● Problem: Starting at the top of the records below, write out each line exactly as it stands, stopping after the line with "Impressum (66, 534)"; exclude the pictures.

● Source data:
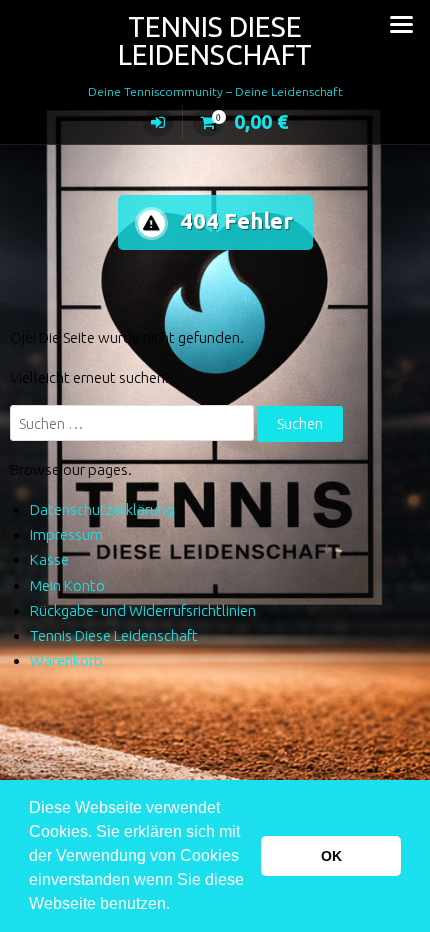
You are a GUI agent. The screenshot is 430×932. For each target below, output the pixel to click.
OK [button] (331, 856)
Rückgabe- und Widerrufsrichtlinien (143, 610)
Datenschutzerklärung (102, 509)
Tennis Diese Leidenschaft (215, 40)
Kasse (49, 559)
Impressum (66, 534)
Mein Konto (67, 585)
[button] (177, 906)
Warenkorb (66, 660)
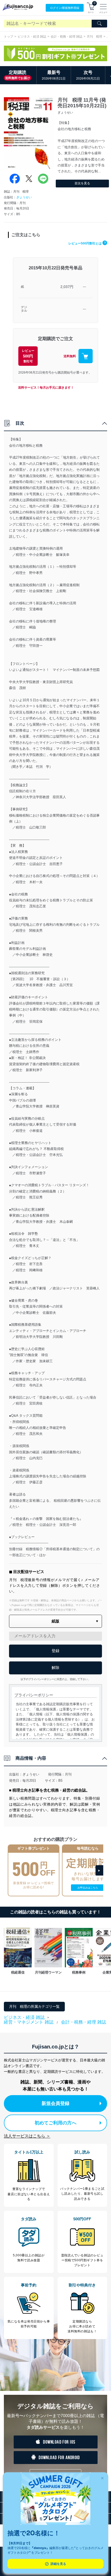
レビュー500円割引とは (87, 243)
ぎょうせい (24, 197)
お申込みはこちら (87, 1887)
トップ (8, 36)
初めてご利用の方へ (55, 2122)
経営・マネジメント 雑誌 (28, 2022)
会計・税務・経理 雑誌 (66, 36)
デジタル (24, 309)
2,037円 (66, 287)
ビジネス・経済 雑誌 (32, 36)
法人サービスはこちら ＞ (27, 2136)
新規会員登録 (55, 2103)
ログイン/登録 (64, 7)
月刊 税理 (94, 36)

● The completed task:
You are a GUI agent. The screenshot is 430×932. For each target below, output the pixel to click.
OK [button] (331, 856)
Rückgabe- und Widerrufsrichtlinien (143, 610)
Datenschutzerklärung (102, 509)
Tennis Diese Leidenschaft (215, 40)
Kasse (49, 559)
Impressum (66, 534)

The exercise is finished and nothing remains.